── Data rows

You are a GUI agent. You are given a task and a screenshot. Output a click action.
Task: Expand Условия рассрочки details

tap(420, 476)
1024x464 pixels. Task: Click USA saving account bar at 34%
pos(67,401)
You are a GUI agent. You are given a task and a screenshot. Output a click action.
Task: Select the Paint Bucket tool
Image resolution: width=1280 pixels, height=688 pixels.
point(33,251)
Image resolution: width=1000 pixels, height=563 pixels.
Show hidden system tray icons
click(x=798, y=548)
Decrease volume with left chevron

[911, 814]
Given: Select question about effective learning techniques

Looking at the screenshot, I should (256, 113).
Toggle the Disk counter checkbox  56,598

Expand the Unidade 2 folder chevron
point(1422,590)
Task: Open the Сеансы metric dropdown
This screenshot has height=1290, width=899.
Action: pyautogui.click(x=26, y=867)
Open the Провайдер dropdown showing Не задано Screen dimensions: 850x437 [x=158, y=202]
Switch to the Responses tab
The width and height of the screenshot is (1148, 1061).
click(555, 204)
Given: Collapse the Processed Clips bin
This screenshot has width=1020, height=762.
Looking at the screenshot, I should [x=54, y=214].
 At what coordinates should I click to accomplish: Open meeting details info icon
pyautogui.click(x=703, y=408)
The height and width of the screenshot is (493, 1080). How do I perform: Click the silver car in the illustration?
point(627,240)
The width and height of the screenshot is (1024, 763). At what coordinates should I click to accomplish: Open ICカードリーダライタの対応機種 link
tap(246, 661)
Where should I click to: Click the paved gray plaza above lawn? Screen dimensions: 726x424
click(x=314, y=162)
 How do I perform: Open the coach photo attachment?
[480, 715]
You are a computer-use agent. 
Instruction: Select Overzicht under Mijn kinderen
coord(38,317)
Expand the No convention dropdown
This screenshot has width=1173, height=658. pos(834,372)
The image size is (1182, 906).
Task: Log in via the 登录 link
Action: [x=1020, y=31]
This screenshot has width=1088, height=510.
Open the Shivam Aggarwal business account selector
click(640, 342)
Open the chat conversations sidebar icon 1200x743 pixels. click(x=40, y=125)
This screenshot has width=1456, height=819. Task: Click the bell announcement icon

────

> **Given request**
Echo the records above, starting at the line that contains "Given: Select question" and continuing through their final line.

> **Written solution**
Given: Select question about effective learning techniques

Looking at the screenshot, I should (256, 113).
Toggle the Disk counter checkbox  56,598

Expand the Unidade 2 folder chevron
point(1422,590)
Task: Open the Сеансы metric dropdown
This screenshot has height=1290, width=899.
Action: pyautogui.click(x=26, y=867)
Open the Провайдер dropdown showing Не задано Screen dimensions: 850x437 [x=158, y=202]
Switch to the Responses tab
The width and height of the screenshot is (1148, 1061).
click(555, 204)
Given: Collapse the Processed Clips bin
This screenshot has width=1020, height=762.
Looking at the screenshot, I should [x=54, y=214].
 At what coordinates should I click to accomplish: Open meeting details info icon
pyautogui.click(x=703, y=408)
The height and width of the screenshot is (493, 1080). How do I perform: Click the silver car in the illustration?
point(627,240)
The width and height of the screenshot is (1024, 763). At what coordinates should I click to accomplish: Open ICカードリーダライタの対応機種 link
tap(246, 661)
Where should I click to: Click the paved gray plaza above lawn? Screen dimensions: 726x424
click(x=314, y=162)
 How do I perform: Open the coach photo attachment?
[480, 715]
You are a computer-use agent. 
Instruction: Select Overzicht under Mijn kinderen
coord(38,317)
Expand the No convention dropdown
This screenshot has width=1173, height=658. pos(834,372)
The image size is (1182, 906).
Task: Log in via the 登录 link
Action: [x=1020, y=31]
This screenshot has width=1088, height=510.
Open the Shivam Aggarwal business account selector
click(640, 342)
Open the chat conversations sidebar icon 1200x743 pixels. click(x=40, y=125)
This screenshot has width=1456, height=819. Task: Click the bell announcement icon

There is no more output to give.